# What you will do
Put every line of the items below into a Markdown table with the columns Row and Item line, numbering the rows and leaving out blank lines.
★ ★ ★ ★ ★ ★ ★
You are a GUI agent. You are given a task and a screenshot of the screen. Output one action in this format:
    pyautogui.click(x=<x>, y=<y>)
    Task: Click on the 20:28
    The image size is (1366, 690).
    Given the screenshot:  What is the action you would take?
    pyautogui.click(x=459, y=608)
★ ★ ★ ★ ★ ★ ★
# Finished answer
| Row | Item line |
|---|---|
| 1 | You are a GUI agent. You are given a task and a screenshot of the screen. Output one action in this format: |
| 2 |     pyautogui.click(x=<x>, y=<y>) |
| 3 |     Task: Click on the 20:28 |
| 4 |     The image size is (1366, 690). |
| 5 |     Given the screenshot:  What is the action you would take? |
| 6 |     pyautogui.click(x=459, y=608) |